(Data records)
____

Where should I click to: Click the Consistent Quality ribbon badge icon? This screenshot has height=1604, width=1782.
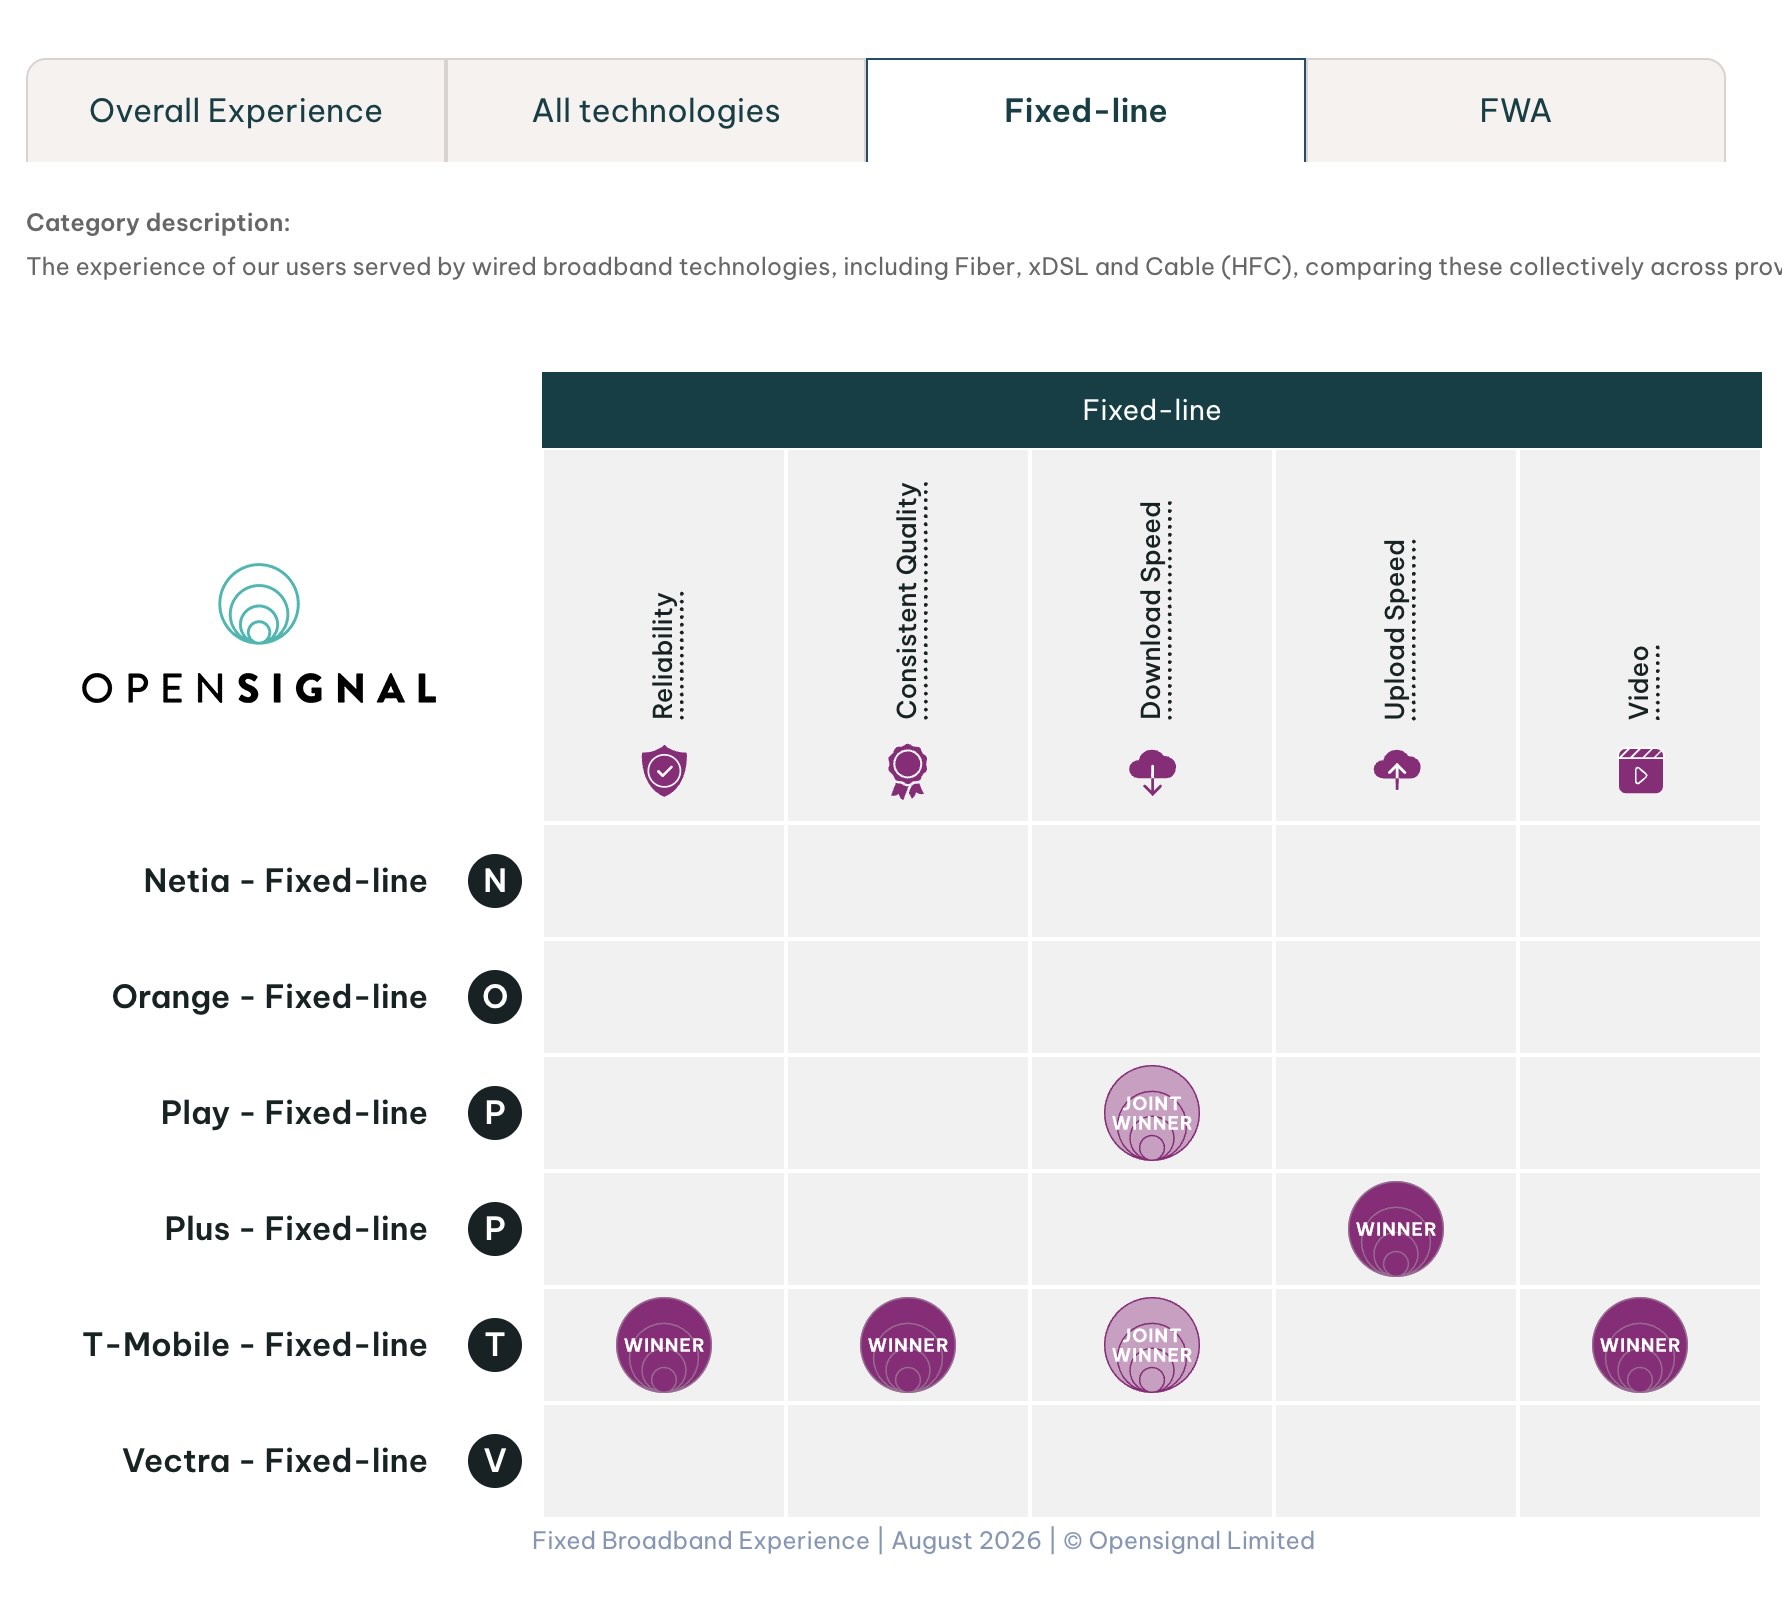[908, 771]
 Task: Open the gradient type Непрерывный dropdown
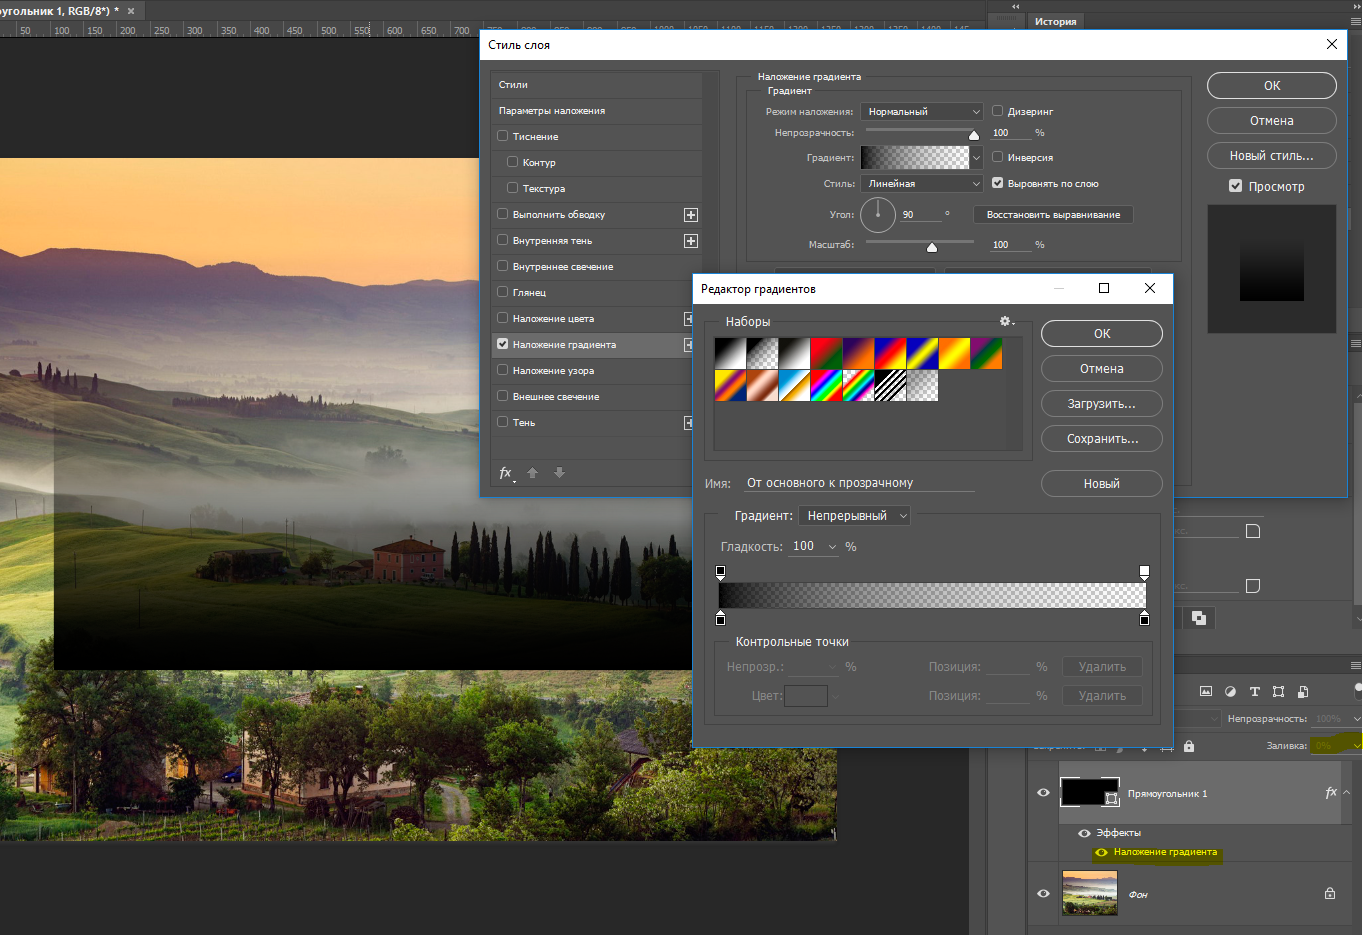click(x=856, y=516)
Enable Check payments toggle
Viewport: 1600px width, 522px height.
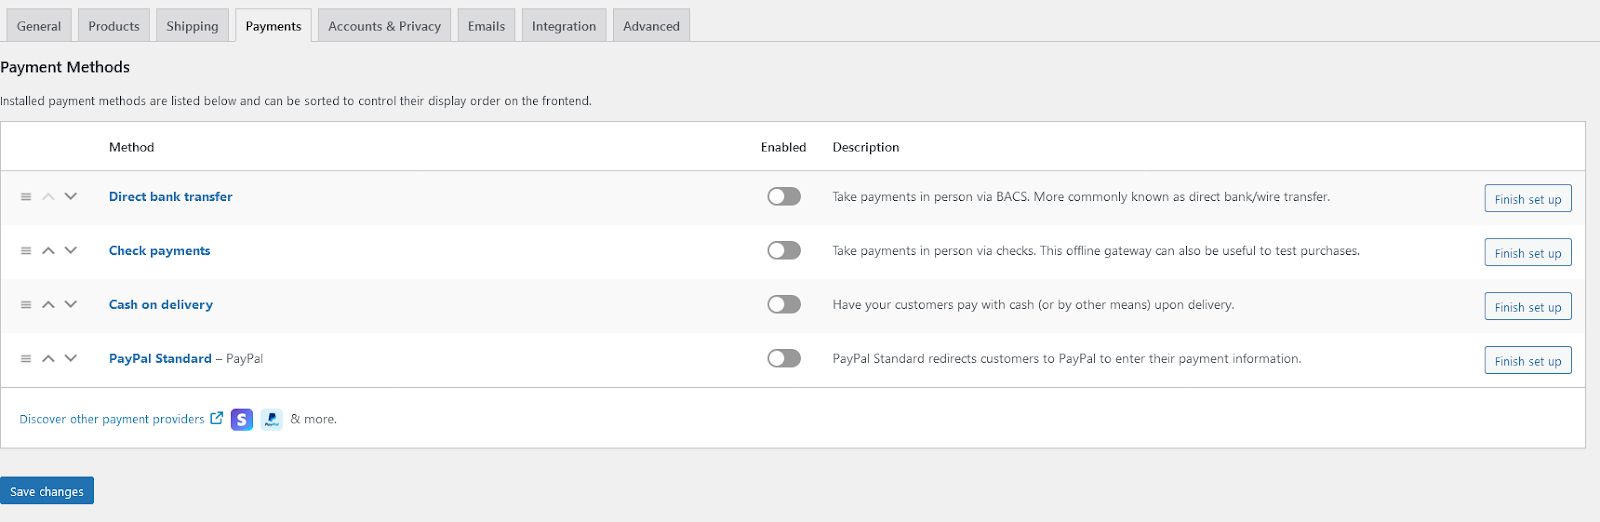[784, 251]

____

§ Problem description
Drop the pictures and copy the data exactly.

§ Result
Where should I click to: Click the Consistent Quality ribbon badge icon? This screenshot has height=1604, width=1782.
[908, 771]
 Task: Open the gradient type Непрерывный dropdown
click(x=856, y=516)
Enable Check payments toggle
Viewport: 1600px width, 522px height.
[784, 251]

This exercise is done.